§ Your goal: Reproduce exactly, and only, the lines below from the one containing "熟女图区 (203, 605)" through the one containing "[仰德儀器股份有限公司] (905, 749)".
------ Records for the task
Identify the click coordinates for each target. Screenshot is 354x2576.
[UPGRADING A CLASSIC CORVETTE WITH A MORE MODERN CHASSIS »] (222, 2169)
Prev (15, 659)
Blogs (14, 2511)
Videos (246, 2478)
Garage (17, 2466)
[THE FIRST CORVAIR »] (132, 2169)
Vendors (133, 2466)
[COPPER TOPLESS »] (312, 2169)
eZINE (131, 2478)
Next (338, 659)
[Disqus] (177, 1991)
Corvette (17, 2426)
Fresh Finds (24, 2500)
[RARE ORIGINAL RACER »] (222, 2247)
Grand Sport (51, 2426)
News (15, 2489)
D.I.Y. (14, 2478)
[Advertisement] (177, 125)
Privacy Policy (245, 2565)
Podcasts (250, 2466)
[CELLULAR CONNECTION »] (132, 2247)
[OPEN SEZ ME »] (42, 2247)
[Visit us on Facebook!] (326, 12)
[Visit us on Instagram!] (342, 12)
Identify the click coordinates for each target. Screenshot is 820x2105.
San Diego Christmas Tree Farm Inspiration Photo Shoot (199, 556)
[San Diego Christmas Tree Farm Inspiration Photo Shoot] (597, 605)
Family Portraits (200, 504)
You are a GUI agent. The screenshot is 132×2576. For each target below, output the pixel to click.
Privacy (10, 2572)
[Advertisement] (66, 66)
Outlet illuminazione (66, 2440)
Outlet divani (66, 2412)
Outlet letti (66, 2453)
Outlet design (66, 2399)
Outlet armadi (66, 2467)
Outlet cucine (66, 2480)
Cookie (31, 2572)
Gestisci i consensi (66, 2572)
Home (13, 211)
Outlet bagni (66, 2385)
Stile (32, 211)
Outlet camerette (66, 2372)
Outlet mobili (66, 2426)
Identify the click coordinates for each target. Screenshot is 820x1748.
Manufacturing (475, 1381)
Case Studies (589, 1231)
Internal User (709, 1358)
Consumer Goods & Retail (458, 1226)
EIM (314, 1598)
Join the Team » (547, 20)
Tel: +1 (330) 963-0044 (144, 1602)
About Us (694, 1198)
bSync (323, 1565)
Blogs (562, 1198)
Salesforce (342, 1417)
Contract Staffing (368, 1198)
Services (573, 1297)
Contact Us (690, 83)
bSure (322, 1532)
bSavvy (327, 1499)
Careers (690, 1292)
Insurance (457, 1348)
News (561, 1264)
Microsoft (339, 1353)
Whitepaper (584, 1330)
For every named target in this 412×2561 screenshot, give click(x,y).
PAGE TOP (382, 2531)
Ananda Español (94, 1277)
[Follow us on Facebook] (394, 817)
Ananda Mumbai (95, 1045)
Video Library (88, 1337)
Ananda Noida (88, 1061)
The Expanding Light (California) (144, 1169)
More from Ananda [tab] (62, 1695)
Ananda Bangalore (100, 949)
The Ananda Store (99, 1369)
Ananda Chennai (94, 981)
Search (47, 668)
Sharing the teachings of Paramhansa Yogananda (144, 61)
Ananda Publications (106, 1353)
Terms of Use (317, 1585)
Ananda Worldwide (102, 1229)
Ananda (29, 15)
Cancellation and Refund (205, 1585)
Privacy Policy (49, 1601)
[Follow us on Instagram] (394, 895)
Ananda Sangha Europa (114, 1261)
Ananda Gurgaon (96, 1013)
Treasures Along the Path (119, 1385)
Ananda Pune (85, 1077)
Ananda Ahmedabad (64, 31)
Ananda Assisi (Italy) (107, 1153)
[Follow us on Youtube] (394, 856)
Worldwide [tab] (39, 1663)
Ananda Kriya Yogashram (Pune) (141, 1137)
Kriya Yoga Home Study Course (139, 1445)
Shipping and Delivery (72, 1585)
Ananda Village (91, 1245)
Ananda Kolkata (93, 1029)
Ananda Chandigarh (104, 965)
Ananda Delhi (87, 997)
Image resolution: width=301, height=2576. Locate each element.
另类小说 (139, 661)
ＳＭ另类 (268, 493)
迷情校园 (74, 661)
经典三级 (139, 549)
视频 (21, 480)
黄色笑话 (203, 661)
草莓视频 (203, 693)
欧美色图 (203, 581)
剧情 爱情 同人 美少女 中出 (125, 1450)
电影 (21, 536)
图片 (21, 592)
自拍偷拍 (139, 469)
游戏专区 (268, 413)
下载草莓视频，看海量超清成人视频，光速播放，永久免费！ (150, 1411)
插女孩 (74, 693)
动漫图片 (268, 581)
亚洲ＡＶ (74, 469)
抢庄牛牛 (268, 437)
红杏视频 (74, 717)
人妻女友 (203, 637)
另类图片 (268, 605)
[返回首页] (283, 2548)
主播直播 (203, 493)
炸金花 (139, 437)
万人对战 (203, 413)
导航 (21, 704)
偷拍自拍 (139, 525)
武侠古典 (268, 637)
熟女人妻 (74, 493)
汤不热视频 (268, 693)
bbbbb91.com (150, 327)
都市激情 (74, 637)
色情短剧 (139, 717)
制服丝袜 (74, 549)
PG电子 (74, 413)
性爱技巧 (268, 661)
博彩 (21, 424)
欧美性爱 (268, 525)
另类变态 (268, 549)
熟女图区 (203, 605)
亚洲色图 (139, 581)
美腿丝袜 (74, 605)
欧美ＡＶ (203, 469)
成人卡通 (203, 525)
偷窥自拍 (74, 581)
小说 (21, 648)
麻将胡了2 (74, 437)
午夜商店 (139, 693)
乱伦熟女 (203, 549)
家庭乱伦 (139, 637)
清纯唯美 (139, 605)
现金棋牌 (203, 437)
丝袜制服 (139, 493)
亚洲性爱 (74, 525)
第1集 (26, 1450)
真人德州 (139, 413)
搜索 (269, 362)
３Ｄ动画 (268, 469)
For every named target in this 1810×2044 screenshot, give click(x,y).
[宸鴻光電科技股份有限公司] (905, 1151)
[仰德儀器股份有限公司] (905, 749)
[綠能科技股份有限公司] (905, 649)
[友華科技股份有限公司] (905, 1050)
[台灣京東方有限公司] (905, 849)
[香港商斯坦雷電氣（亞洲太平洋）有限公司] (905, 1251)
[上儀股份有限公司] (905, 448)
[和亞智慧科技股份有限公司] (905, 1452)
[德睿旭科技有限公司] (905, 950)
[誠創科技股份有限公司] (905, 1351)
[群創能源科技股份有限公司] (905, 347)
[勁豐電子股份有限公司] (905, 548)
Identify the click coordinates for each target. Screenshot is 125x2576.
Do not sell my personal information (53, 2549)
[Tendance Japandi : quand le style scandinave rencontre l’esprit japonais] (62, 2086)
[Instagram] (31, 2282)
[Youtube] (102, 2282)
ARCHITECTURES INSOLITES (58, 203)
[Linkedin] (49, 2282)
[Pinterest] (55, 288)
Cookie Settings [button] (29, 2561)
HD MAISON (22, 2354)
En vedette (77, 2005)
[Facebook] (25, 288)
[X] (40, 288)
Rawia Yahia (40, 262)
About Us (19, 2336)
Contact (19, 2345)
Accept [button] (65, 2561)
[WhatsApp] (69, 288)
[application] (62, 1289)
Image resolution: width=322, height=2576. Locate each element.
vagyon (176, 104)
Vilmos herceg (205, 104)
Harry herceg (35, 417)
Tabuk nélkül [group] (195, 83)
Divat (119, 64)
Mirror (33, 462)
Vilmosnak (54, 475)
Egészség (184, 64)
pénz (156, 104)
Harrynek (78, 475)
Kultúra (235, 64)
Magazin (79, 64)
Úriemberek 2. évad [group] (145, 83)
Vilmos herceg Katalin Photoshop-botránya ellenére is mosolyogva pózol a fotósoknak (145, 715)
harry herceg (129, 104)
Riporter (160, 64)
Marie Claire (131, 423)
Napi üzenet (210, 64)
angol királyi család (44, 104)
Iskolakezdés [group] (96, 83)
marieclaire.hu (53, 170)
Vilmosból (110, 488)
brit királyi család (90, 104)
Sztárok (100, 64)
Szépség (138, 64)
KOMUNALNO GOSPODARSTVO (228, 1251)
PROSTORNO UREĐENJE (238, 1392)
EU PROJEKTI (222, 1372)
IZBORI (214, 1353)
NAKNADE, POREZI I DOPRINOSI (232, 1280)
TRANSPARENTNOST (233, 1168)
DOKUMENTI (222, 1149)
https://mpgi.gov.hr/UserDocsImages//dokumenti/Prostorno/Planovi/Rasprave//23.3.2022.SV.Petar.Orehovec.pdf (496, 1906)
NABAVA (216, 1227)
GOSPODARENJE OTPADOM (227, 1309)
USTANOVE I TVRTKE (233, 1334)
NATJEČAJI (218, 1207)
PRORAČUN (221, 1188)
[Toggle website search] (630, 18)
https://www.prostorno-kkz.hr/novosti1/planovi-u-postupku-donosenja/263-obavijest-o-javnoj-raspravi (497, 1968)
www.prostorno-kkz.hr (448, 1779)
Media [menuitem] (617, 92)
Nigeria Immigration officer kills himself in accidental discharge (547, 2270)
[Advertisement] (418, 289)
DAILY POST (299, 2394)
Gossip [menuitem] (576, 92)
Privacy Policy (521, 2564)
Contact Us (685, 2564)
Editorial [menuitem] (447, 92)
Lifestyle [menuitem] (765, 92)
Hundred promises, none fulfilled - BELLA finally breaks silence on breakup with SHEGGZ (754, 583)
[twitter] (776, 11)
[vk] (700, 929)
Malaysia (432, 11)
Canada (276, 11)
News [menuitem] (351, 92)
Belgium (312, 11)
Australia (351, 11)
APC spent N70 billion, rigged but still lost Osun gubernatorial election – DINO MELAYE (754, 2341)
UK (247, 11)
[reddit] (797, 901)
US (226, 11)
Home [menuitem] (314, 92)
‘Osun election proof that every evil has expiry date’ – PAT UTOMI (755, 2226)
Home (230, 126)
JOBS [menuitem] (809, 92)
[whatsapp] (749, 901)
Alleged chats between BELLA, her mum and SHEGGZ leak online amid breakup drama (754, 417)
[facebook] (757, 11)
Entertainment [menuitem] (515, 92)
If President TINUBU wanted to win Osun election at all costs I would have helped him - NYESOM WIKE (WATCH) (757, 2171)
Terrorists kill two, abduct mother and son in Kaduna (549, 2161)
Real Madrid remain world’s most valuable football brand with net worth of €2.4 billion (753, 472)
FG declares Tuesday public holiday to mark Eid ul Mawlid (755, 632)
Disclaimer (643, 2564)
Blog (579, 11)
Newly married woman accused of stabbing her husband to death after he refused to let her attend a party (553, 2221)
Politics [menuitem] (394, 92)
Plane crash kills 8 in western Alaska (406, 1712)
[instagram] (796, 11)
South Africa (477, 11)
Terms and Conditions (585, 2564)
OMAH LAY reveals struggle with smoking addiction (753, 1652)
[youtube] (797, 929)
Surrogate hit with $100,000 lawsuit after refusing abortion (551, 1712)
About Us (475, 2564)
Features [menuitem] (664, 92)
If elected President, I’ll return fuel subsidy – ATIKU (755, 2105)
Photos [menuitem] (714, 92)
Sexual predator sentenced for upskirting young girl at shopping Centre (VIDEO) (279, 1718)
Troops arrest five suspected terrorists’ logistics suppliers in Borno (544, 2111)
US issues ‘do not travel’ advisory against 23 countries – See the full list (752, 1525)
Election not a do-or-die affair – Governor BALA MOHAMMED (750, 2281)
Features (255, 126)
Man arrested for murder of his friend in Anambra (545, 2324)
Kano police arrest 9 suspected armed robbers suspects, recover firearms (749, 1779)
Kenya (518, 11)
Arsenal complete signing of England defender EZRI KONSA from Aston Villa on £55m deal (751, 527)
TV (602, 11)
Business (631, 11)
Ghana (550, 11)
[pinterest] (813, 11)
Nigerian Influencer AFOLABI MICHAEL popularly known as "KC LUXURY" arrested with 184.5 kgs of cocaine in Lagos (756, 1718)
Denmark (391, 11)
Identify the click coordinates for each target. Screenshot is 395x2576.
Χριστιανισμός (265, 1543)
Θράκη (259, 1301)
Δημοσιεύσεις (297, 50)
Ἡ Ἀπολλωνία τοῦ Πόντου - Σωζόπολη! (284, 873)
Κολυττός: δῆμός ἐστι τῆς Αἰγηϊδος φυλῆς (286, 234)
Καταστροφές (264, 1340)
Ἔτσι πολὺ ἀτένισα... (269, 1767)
------------
§ Result below:
熟女图区 (203, 605)
亚洲色图 (139, 581)
美腿丝袜 (74, 605)
欧美ＡＶ (203, 469)
成人卡通 (203, 525)
偷窥自拍 (74, 581)
小说 (21, 648)
麻将胡了2 (74, 437)
午夜商店 (139, 693)
乱伦熟女 (203, 549)
家庭乱伦 (139, 637)
清纯唯美 (139, 605)
现金棋牌 (203, 437)
丝袜制服 (139, 493)
亚洲性爱 (74, 525)
第1集 (26, 1450)
真人德州 (139, 413)
搜索 (269, 362)
３Ｄ动画 (268, 469)
For every named target in this 1810×2044 screenshot, give click(x,y).
[宸鴻光電科技股份有限公司] (905, 1151)
[仰德儀器股份有限公司] (905, 749)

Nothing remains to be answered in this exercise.